Book ReviewTrue Love

Reviewer's Rating: 
3
Don't you hate a fence sitter, and yet, this is where this book falls, not bad but not great.
Author: 
Publisher: 
Ballantine Books, 2013
Synopsis: 

BOOK ONE: THE NANTUCKET BRIDES TRILOGY. Just as Alix Madsen is finishing up architecture school, Adelaide Kingsley dies and wills her, for one year, the use of a charming nineteenth-century Nantucket house.  The elderly woman's relationship to the Madsen family is a mystery to the spirited Alix-fresh from a romantic breakup-but for reasons of her own Alix accepts the quirky bequest, in part because it gives her time to plan her best friends' storybook wedding.

But unseen forces move behind the scenes, creaking Kingsley House's ancient floorboards.  It seems that Adelaide Kingsley had a rather specific task for Alix: to solve the strange disappearance of one of the Kingsley women, Valentina, more than two hundred years ago.  If that wasn't troubling enough, Alix must deal with the arrogant (and extremely good-looking) architect Jared Montgomery, who is living in the property's guesthouse.

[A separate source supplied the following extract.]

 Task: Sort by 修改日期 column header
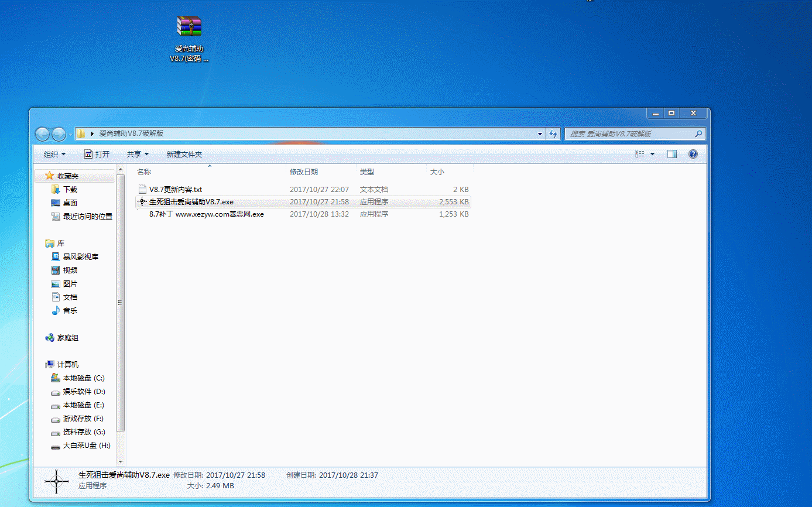304,172
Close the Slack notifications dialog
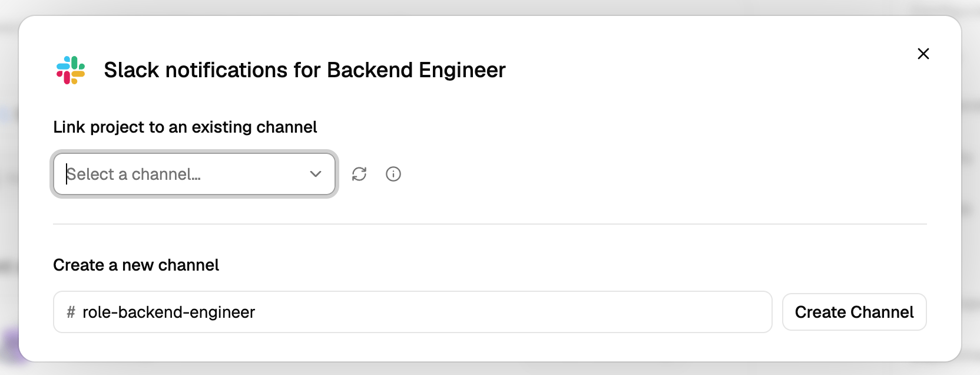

With a glorious Nantucket wedding on the horizon, sparks fly, and the ghosts of the past begin to reveal themselves-some literally.  Finding their lives inextricably entwined with the turbulent fortunes of their ancestors, Alix and Jared discover that only by righting the wrongs of the past can they hope to be together.


I grabbed this book eagerly off the New Arrivals shelf of the Elmvale Library because it was big, promised a good mystery, and hey - who doesn't want to inherit a house in an idyllic setting?  Yes, it's the stuff of fiction, but that's exactly why we read it!

Initially, this book plays like a genre romance.  Boy is disgruntled at girl before he even meets her, girl is unsuspecting and thus understandably ticked off by a cool reception upon arrival at her inherited home.  It's a classic cat and dog fight which is always entertaining to read.  But after our boy and girl work out their differences and fall for each other they are woven into a mystery.

Jude is a romance writer but I have to say not such a great mystery writer.  The mystery component felt weak, played out weak and sadly, ended weak.  It is the mystery itself that brings my rating down from a good candidate 4 to a ho hum 3.

Mud slinging out of the way, there is a silver lining to the cloud that hangs over this book.  Jude is planning a three book series and needed to boost up her minor characters in the spotlight of this first book to set up their storylines in further novels.  She does a good job of this - each girl has her nemesis all lined up and primed to go (and one of them is a prince - sigh, swoon, sign me up!).  If Jude can leave the mysteries by the wayside and focus solely on the romance writing, I can easily see a 4 in her future ratings.  For sure, my fingers are crossed!